E: From the time we first started this collaboration, there has been a severe shortage of information available to the doctors and nurses who are on the front lines. They’re trying to make the best decisions for their patients with what they have available to them but it’s often not sufficient, especially in the early stages of this pandemic.
It’s kind of like going into a boxing match blindfolded and you’re just throwing punches and hoping something lands. But with each additional analysis, each additional published finding, it gives doctors more information on how to treat the disease as effectively and efficiently as possible. So our findings, once published, will go into that library of knowledge that is growing every day.
S: While the demand was really high to see things as quickly as possible, we also wanted to balance that with the quality and validity of what we were producing. We wanted to be sure that anything we would put in front of the team at HMH would hold up to not just our standards, but if we had to put that in front of the public, or our peers, it would be able to hold up their scrutiny as well.
In terms of impact, certainly we have been successful at filling some gaps in knowledge that existed – and continue to exist – because of ongoing trials, and the lack of available documented literature in the United States. Being able to push out new findings to the physicians, the researchers, and policymakers very quickly was great.
K: So what happens now, is this research going to continue? What are the future plans?
E: HMH and COTA are continuing the collaboration effort. Specifically, we’ve joined other companies in the COVID-19 Accelerator Program, and we’re doing a parallel analysis with several other companies where we will all do the same analysis, but using our own data sets. This is similar to efforts we’ve done with Friends of Cancer Research in the past where anywhere from five to 10 companies will come together with their own oncology data set and do the same analysis to increase the acceptance of real-world data and real-world evidence. This is probably slightly different in scope, because we’re still trying to characterize this disease and learn more about it. But we’re moving fast on that effort.

#### [YOUR TASKS]
[1] In the interview about COVID-19 research, what program have HMH and COTA joined alongside other companies?
[2] In the interview about COVID-19 research, swap "scrutiny" for "review" in the part from "S: While the" up to and including "quickly was great.", and write that part out.
[3] Extend the interview about COVID-19 research past its last sentence.
The lines that follow the interview are separate material.

#### [DATA EXTRACT]
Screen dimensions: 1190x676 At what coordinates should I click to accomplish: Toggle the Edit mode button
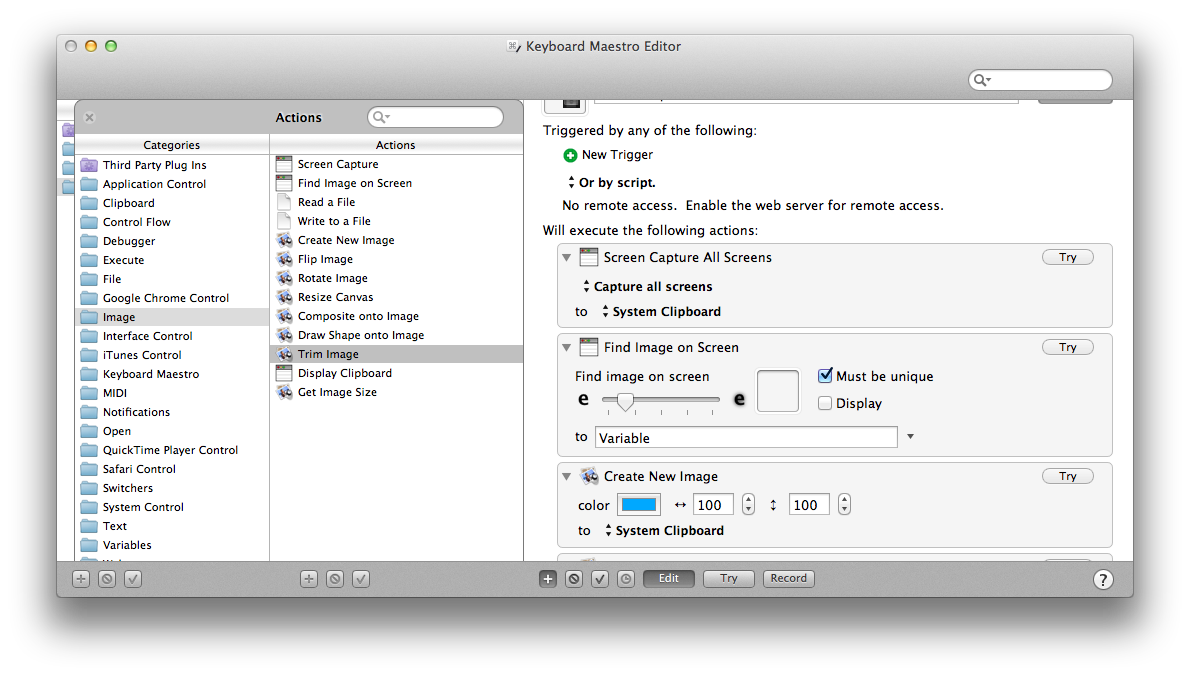click(x=668, y=578)
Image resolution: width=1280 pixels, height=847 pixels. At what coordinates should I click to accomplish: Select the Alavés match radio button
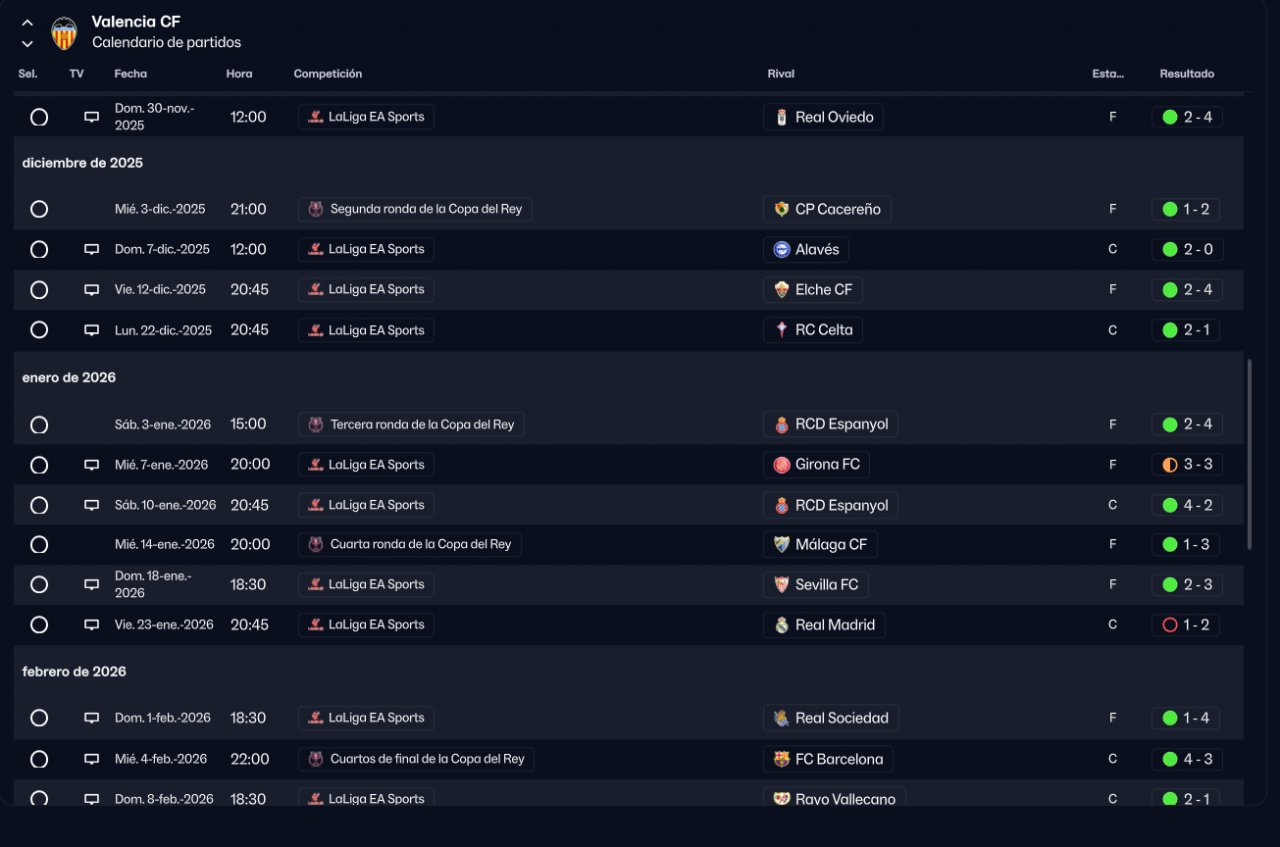(39, 249)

#### [ANSWERS BY ITEM NUMBER]
[1] The COVID-19 Accelerator Program.

[2]
S: While the demand was really high to see things as quickly as possible, we also wanted to balance that with the quality and validity of what we were producing. We wanted to be sure that anything we would put in front of the team at HMH would hold up to not just our standards, but if we had to put that in front of the public, or our peers, it would be able to hold up their review as well.
In terms of impact, certainly we have been successful at filling some gaps in knowledge that existed – and continue to exist – because of ongoing trials, and the lack of available documented literature in the United States. Being able to push out new findings to the physicians, the researchers, and policymakers very quickly was great.

[3]
Second, HMH has the ability to continue abstracting patients. As our research questions changed, we are able to go back and capture more information that we didn’t actually capture initially. As an example, when they asked us to analyze hydroxychloroquine, they needed more information as to dose and how long the patient was on hydroxychloroquine, as well as how long from hospital admission to their first dose of hydroxychloroquine. They actually went back to the 3,000 patients and captured that information and then sent it in a refresh dataset. As the research questions change, and as the FDA has posed questions to us, this collaboration puts us in a good position to be able to provide answers quickly.
K: Finally, do you think COVID-19 will change how real-world data and real-world evidence are used by healthcare stakeholders, regulators, and others?
S: Yes, and I think it will change the industry’s view of these data sources positively. Clinical trials have always been the gold standard for what is required to make policy decisions. What we’ve seen firsthand with COVID-19 is that there are situations where you need data and insights that you can’t generate with a clinical trial in time or with the existing infrastructure. By having a robust real-world evidence architecture, you’re able to quickly give clinicians who are being impacted greatly by the situation, the tools to make better decisions.